To put my cards on the table, I too have had similar ambivalence about my own gay voice and mannerisms. So perhaps I'm the target demographic. And perhaps I prefer "communal confirmation over more rigorous, troubled grapplings." But I would argue it's bigger than me or Thorpe. With the gay marriage victory in the US legal system, gay rights has had a success that arguably gay liberation has not. It's a real crisis of sorts for the queer left, and it also poses an issue even for more assimilated gay culture. Are there still structures of oppression that (objectively) police gay people and (subjectively) act as self-oppression? These are not legal questions, and I think the documentary is timely to raise them.

Certainly, the documentary form is conventional and the narration cloying at times. But even here, voiceover narration serves the role of reminding the spectator of the sexuality of voice. It's not political modernism, yet there is some interesting work on the signifier going on. 

I do agree with Dillard that the conflict resolution is too tidy, or at least it feels like an imposition of the character-driven three-act structure on historical reality, which in fact offers no real resolution. Oe problem is that a film that does not adopt this narrative structure has a hard time for broad documentary distribution. But more charitably, I see the film in the tradition of feminist and gay liberation consciousness-raising, or a collective catharsis that's about connecting personal experience to social structures. Perhaps with that comes a desire for a progress narrative.

Comments

Unknown said…
Thanks for these insights, Chris. I would remain adamant that the whole of the doc is conventionally left-baiting in parts and that Thorpe just isn't much of a filmmaker, spending too much time getting sound bites from famous folks, making the film feel like it's soft-balling its case. Furthermore, we're left with a superficial ending that resolves little of the deeper implications about voice and where these anxieties REALLY come from; rather, we get a scapegoating of films like "Laura" in an inane bit of (misguided) film history 101. The critique is old hat, right? It takes us back to Molly Haskell and "From Reverence to Rape," where we're stockpiling types and policing positive or negative representations. I don't know that Thorpe's conception of the dilemma goes too deep or, at least, he's unable to convincingly offer as evidence more than his own experience and strife, which too is a bit watered down and staged to soften the film.
Chris Cagle said…
Clayton, I appreciate your reply. To answer some specifics: I agree that Thrope is not a great filmmaker. He seems self-taught and working in a mimicked, conventional form, a la Spurlock. I found the film compelling and insightful nonetheless. I have no doubt a better filmmaker could have made more of the topic, but a better filmmaker hadn't made that movie yet, so I credit Thorpe for doing so.

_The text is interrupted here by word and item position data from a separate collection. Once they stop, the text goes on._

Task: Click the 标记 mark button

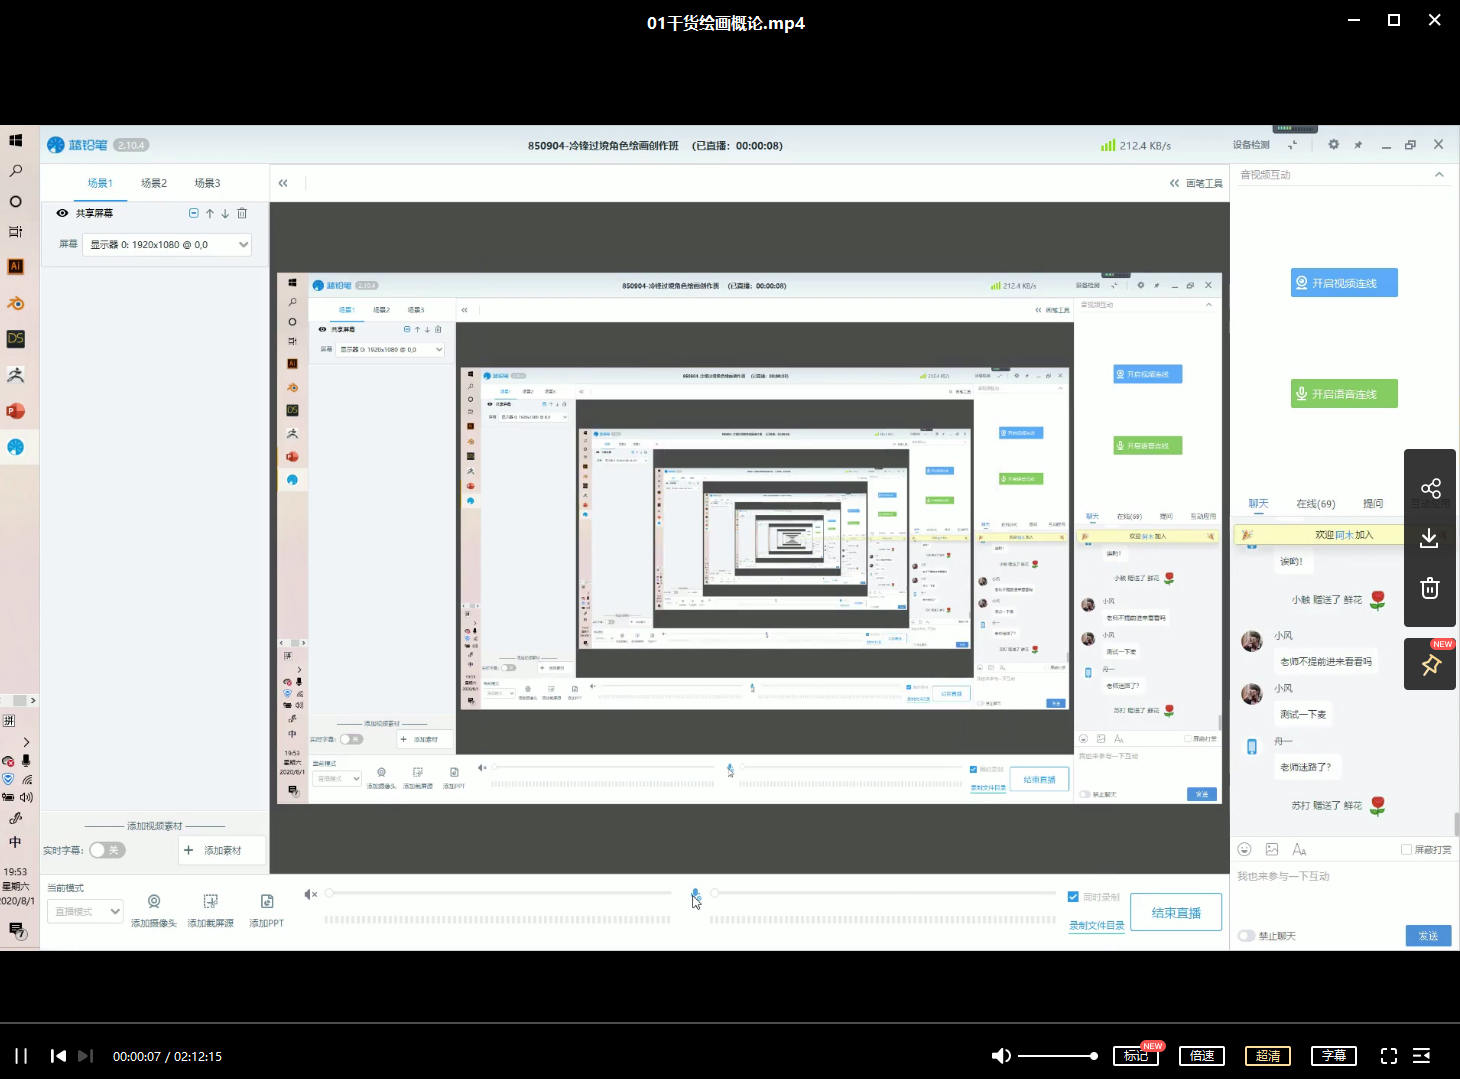Action: pyautogui.click(x=1136, y=1056)
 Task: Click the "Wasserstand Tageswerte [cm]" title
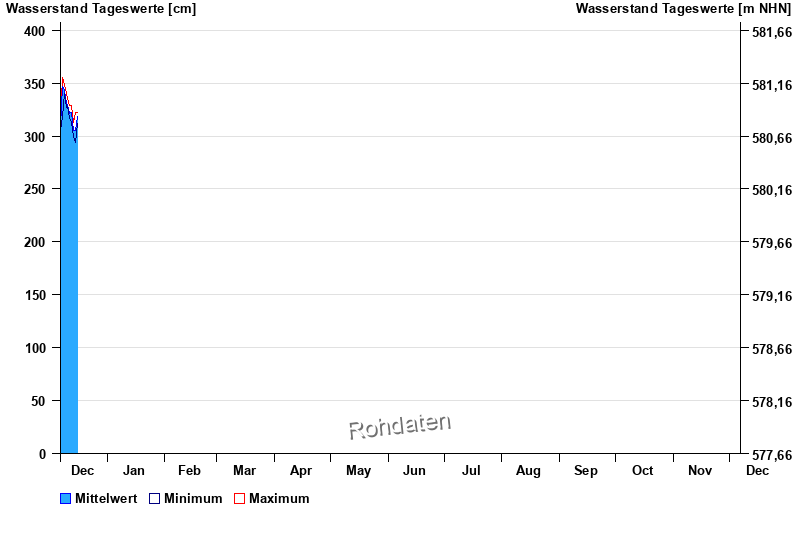[x=101, y=9]
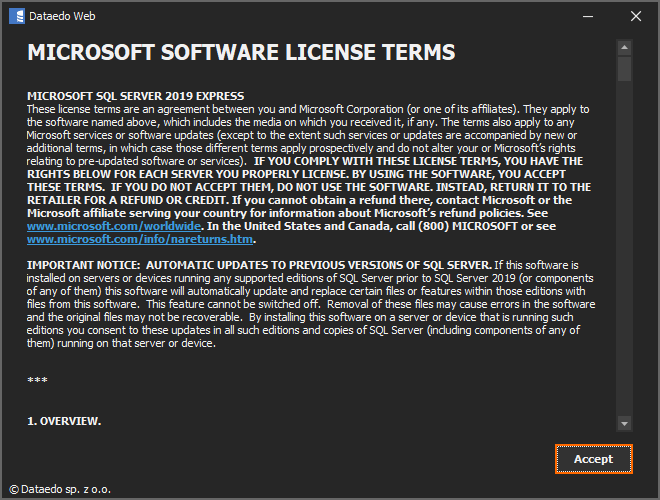Open the www.microsoft.com/worldwide link
The height and width of the screenshot is (500, 660).
[x=89, y=227]
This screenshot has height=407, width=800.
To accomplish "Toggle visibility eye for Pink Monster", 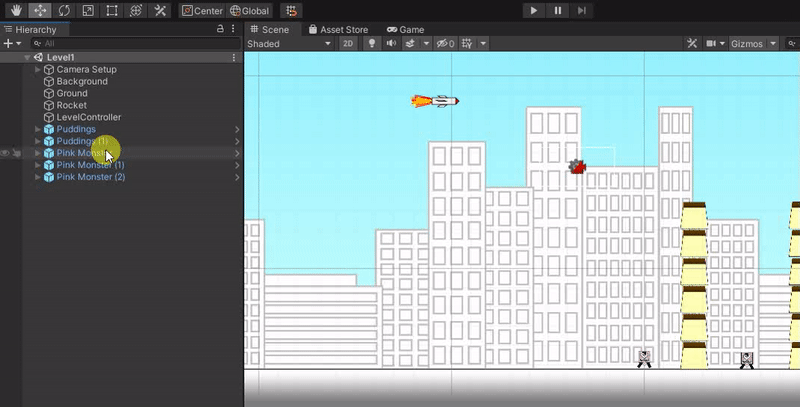I will [6, 153].

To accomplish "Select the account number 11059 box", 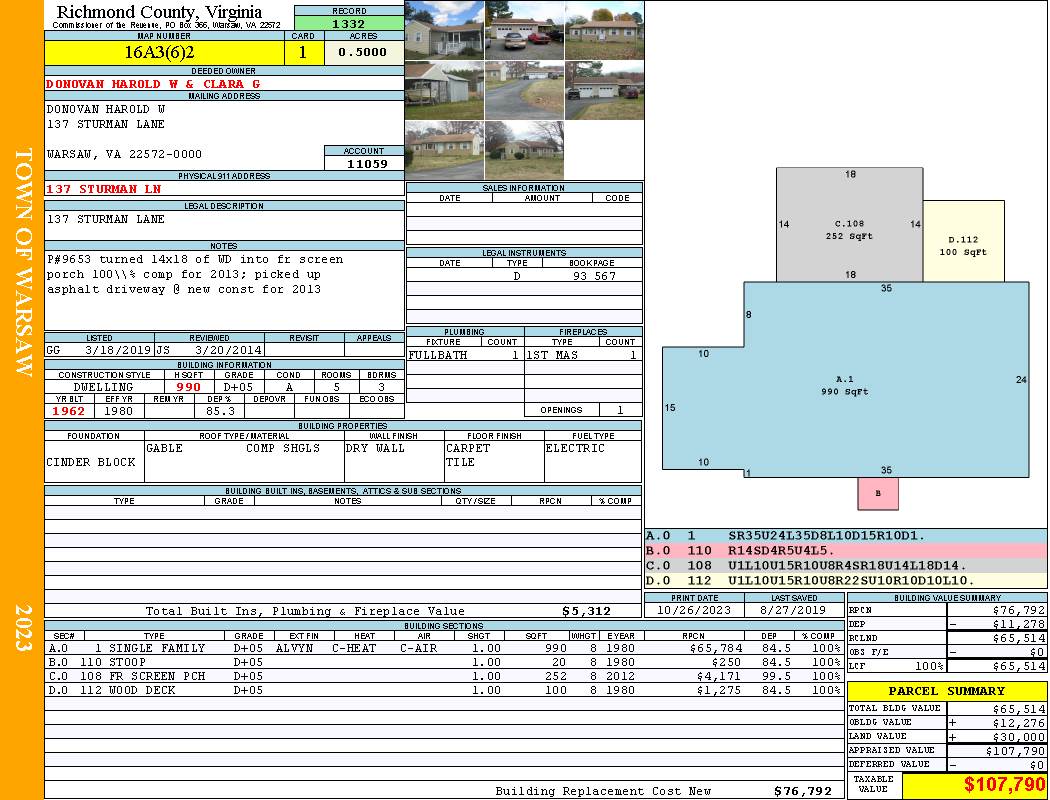I will coord(364,163).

"Laura" is one of my favorite films and yes it's limiting to reduce the movie to the images-of reading. That said, I'm not sure images-of popular history is all bad. It is worth getting popular audiences to think about how Disney cartoons cast voices, for instance.

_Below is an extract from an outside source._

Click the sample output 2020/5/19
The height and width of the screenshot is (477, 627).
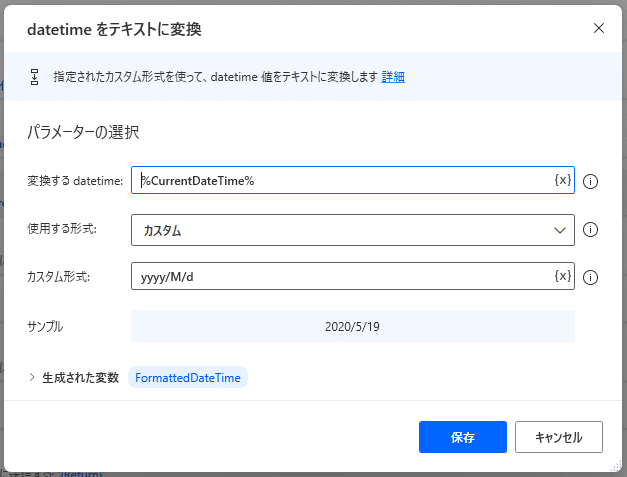352,327
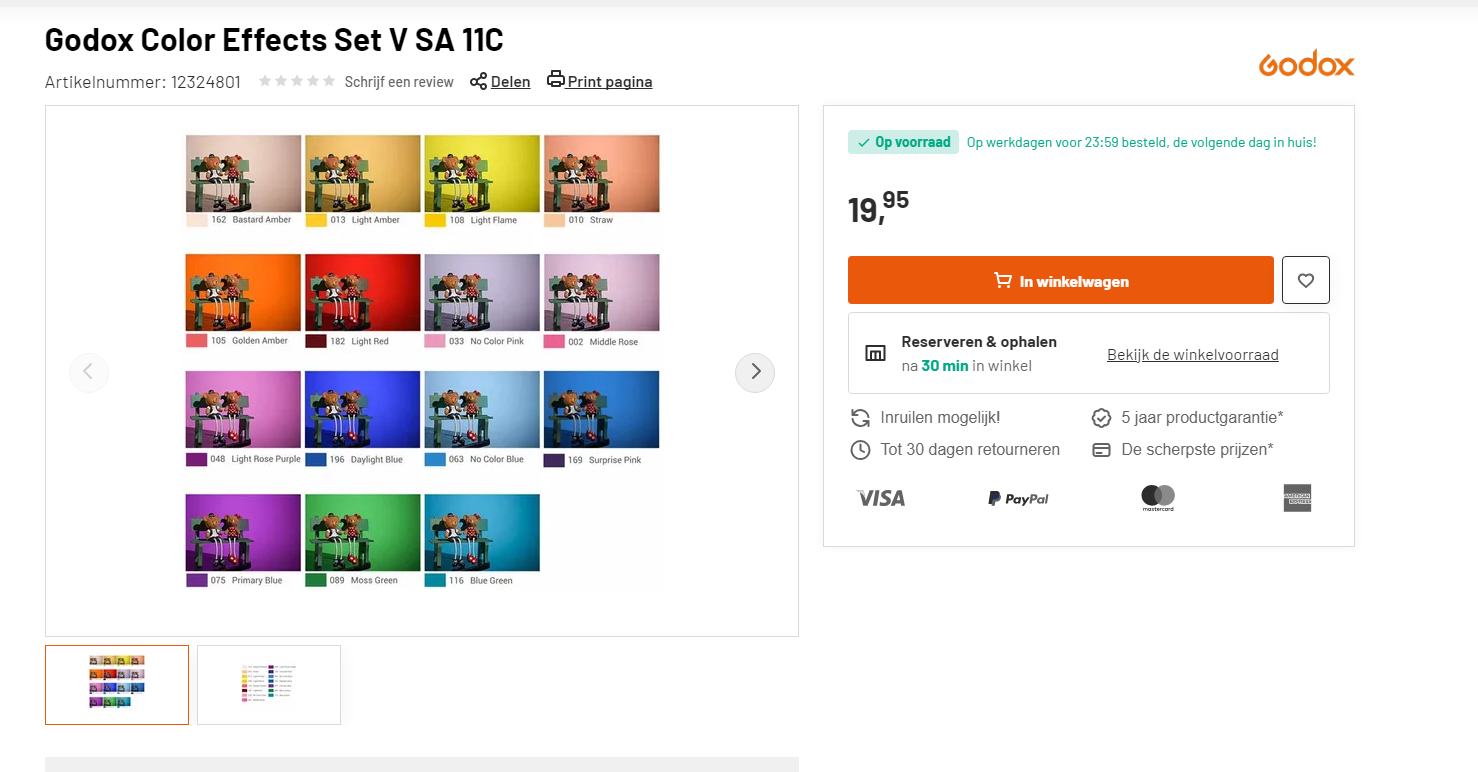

As far as the left-baiting charge, I really don't see the film's primary audience as progressive allies interested in gay rights politics, though they are important for distribution and the film does gesture at points to those spectators. As I mentioned on Twitter the film talks out of school too much to be a left-progressive rally cry: it reveals gay culture as neurotic, troubled, and conflicted in contrast to the political iconography mobilized around gay marriage rights. Honestly, I can't think of too many gay-authored documentaries lately (with any broad distribution) that interrogate gay culture and self-identity.

So in all I would agree with you on a lot of the aesthetic counts, even if I ultimately weigh the judgment differently. My main disagreement is that I find the gay politics of the film vital and even at times nuanced. But I seem to be in the minority opinion on the film!